Ausgewählter Text:
Lesejahr A: 2022/2023

1. Lesung (Apg 2,1-11)

21Als der Tag des Pfingstfestes gekommen war, waren alle zusammen am selben Ort.

2Da kam plötzlich vom Himmel her ein Brausen, wie wenn ein heftiger Sturm daherfährt, und erfüllte das ganze Haus, in dem sie saßen.

3Und es erschienen ihnen Zungen wie von Feuer, die sich verteilten; auf jeden von ihnen ließ sich eine nieder.

4Und alle wurden vom Heiligen Geist erfüllt und begannen, in anderen Sprachen zu reden, wie es der Geist ihnen eingab.

5In Jerusalem aber wohnten Juden, fromme Männer aus allen Völkern unter dem Himmel.

6Als sich das Getöse erhob, strömte die Menge zusammen und war ganz bestürzt; denn jeder hörte sie in seiner Sprache reden.

7Sie waren fassungslos vor Staunen und sagten: Seht! Sind das nicht alles Galiläer, die hier reden?

8Wieso kann sie jeder von uns in seiner Muttersprache hören:

9Parther, Meder und Elamiter, Bewohner von Mesopotamien, Judäa und Kappadokien, von Pontus und der Provinz Asien,

10von Phrygien und Pamphylien, von Ägypten und dem Gebiet Libyens nach Kyrene hin, auch die Römer, die sich hier aufhalten,

11Juden und Proselyten, Kreter und Araber - wir hören sie in unseren Sprachen Gottes große Taten verkünden.

Überblick

Der Geist und die Sprache der Menschen. Das Pfingstwunder erzählt von gelingender Kommunikation und lässt uns doch fragend zurück.

 

1. Verortung im Buch
Der zweite Band des Lukas, Autor des Lukasevangeliums und der Apostelgeschichte (Apg), widmet sich der Geschichte der Taten der Apostel und der frühen Gemeinden. Diese Erzählung beginnt mit der Himmelfahrt Jesu (Apg 1,4-12). Danach berichtet sie über die Gemeinde in Jerusalem (Apg 1,13-14) und die Wahl des Matthias zum Apostel (Apg 1,15-26). Mit der Erzählung vom Pfingstwunder weitet sich der Blick. Nun geht es erstmals nicht mehr nur um die Gemeinschaft der Jünger Jesu, sondern auch um die Menschen um sie herum. Sie sind vom stattfindenden Wunder hautnah betroffen und spüren dessen Auswirkungen.

Vorliegende Angaben:

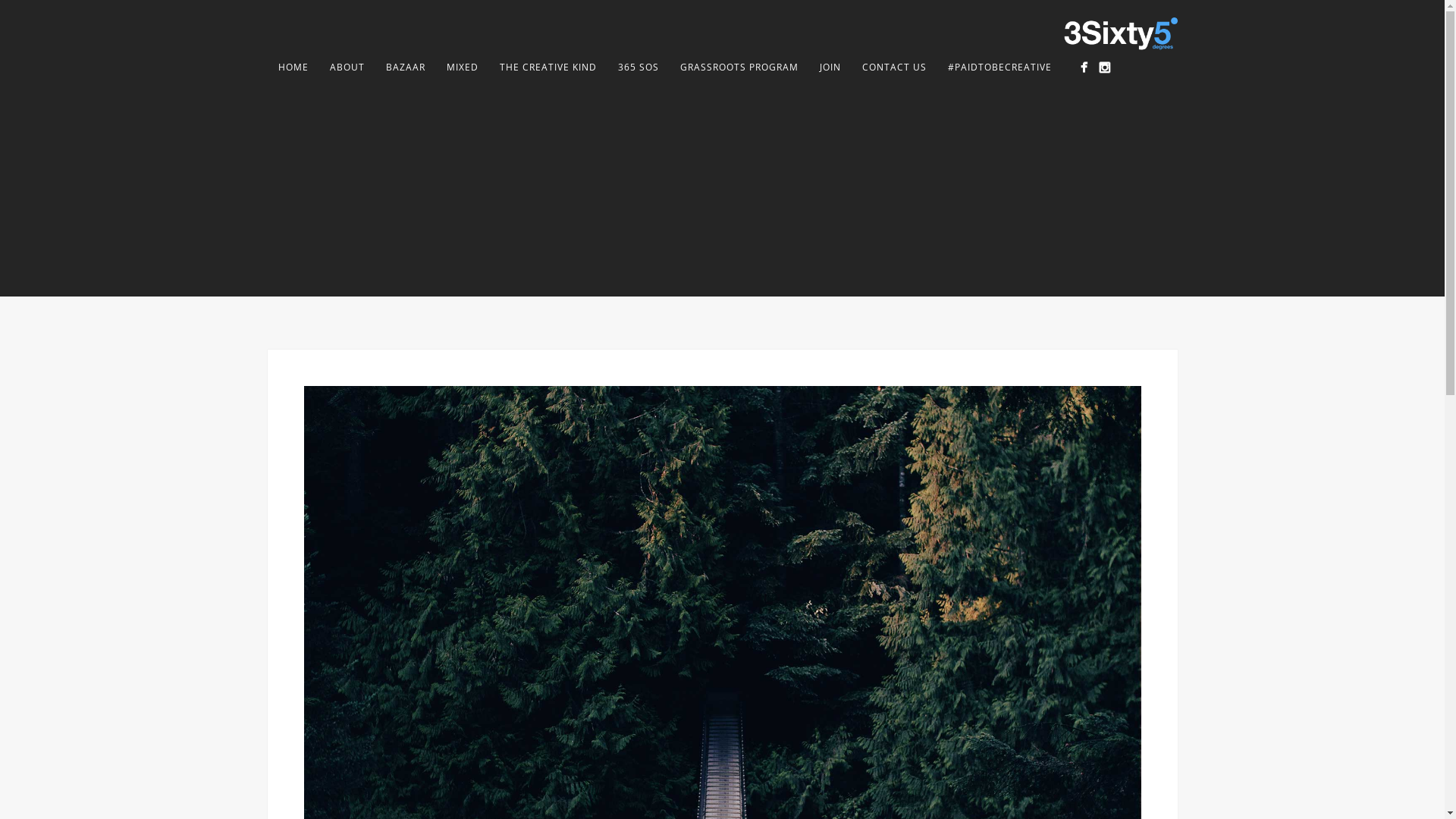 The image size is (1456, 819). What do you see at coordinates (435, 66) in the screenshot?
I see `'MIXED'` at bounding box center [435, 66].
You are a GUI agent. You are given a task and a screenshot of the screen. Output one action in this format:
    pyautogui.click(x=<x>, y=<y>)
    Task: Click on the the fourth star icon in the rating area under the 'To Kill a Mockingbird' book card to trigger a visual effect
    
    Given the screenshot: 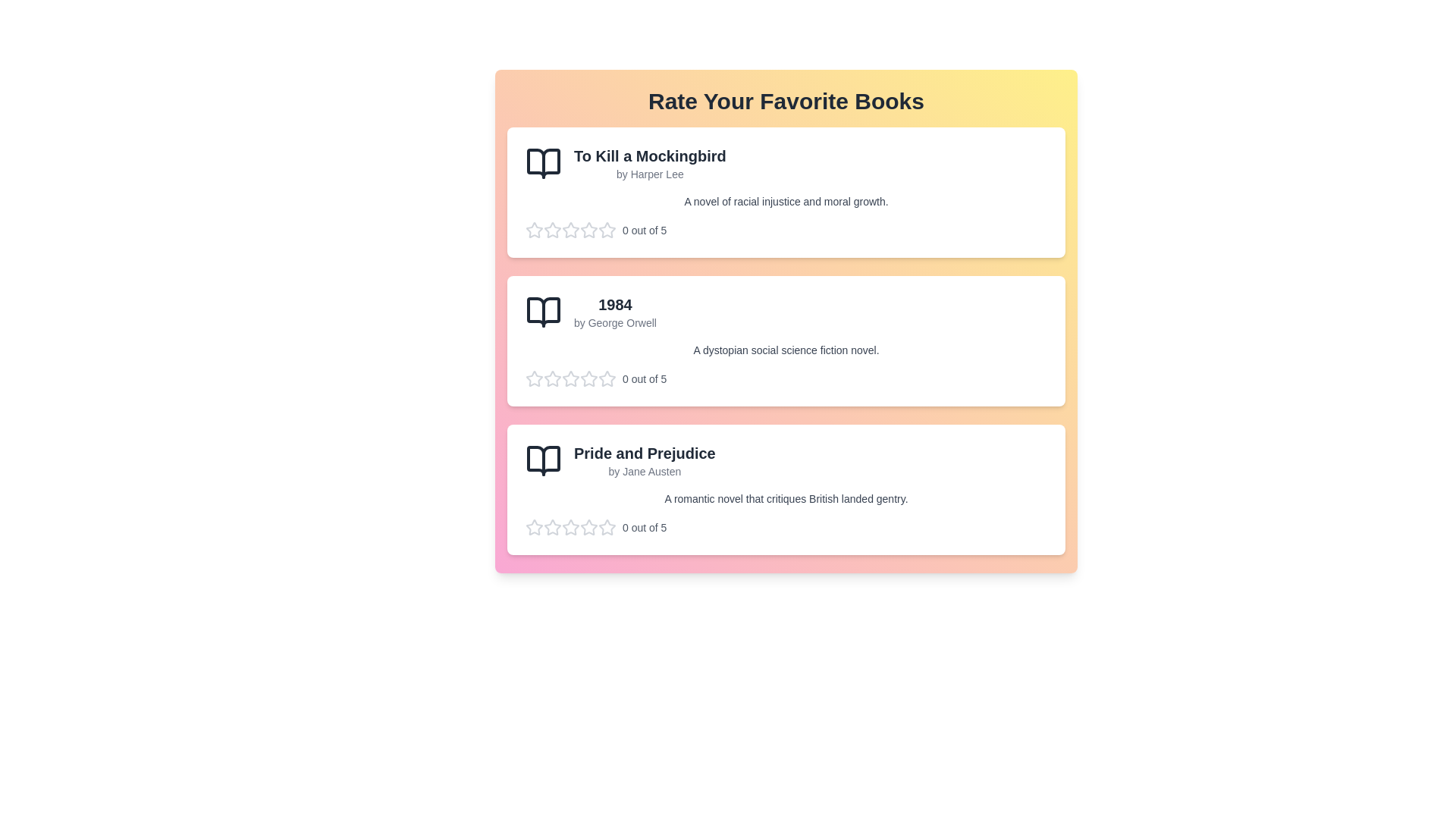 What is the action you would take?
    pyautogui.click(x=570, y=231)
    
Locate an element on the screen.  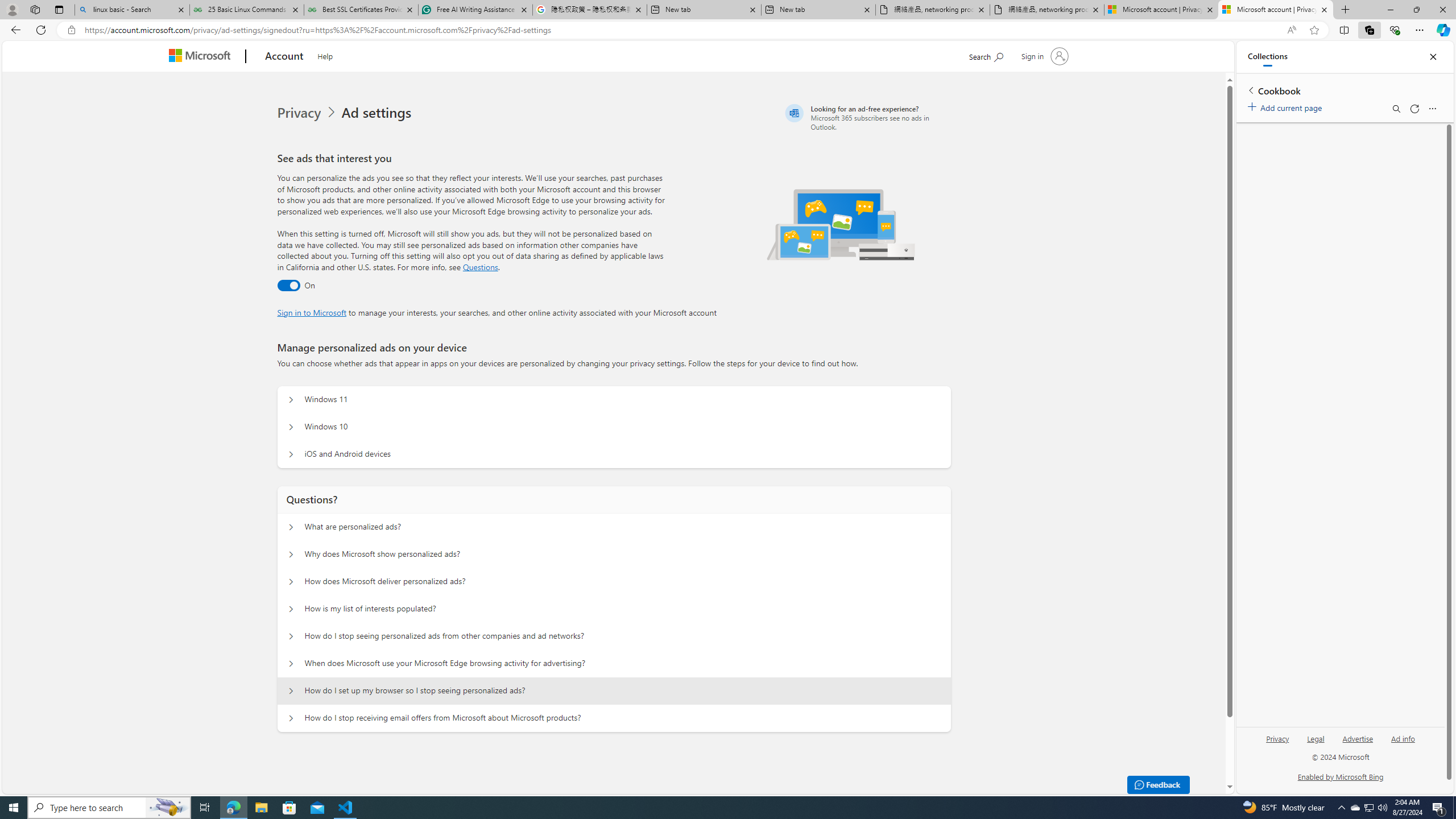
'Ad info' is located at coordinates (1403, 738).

Arbeitsaufträge:
1 > Schreibe den ausgewählten Text von „1. Lesung (Apg“ bis „Geist ihnen eingab.“ noch einmal ab und ändere dabei „Sturm“ in „Wind“.
2 > Stimmen die folgenden Aussagen mit dem ausgewählten Text überein? Antworte jeweils mit Ja oder Nein und zitiere die entscheidenden Worte.
(a) Das Brausen kam vom Himmel her.
(b) Die Erzählung der Apostelgeschichte beginnt mit der Wahl des Matthias.
(c) In Jerusalem wohnten Juden aus allen Völkern unter dem Himmel.
3 > Fasse den Absatz des ausgewählten Textes, der mit „Der zweite Band des Lukas“ beginnt, als kurze Liste zusammen und behalte dabei seine wesentlichen Angaben bei.

Lösungen:
1 >
1. Lesung (Apg 2,1-11)

21Als der Tag des Pfingstfestes gekommen war, waren alle zusammen am selben Ort.

2Da kam plötzlich vom Himmel her ein Brausen, wie wenn ein heftiger Wind daherfährt, und erfüllte das ganze Haus, in dem sie saßen.

3Und es erschienen ihnen Zungen wie von Feuer, die sich verteilten; auf jeden von ihnen ließ sich eine nieder.

4Und alle wurden vom Heiligen Geist erfüllt und begannen, in anderen Sprachen zu reden, wie es der Geist ihnen eingab.

2 >
(a) Ja: „Da kam plötzlich vom Himmel her ein Brausen“
(b) Nein: „Diese Erzählung beginnt mit der Himmelfahrt Jesu (Apg 1,4-12).“
(c) Ja: „In Jerusalem aber wohnten Juden, fromme Männer aus allen Völkern unter dem Himmel.“

3 >
- Die Apostelgeschichte ist der zweite Band des Lukas, der auch das Lukasevangelium verfasst hat. Sie behandelt die Taten der Apostel und der frühen Gemeinden.
- Sie beginnt mit der Himmelfahrt Jesu (Apg 1,4-12).
- Danach berichtet sie über die Gemeinde in Jerusalem (Apg 1,13-14) und die Wahl des Matthias zum Apostel (Apg 1,15-26).
- Mit dem Pfingstwunder weitet sich der Blick: Erstmals geht es nicht nur um die Jünger Jesu, sondern auch um die Menschen um sie herum. Diese sind vom Wunder hautnah betroffen und spüren seine Auswirkungen.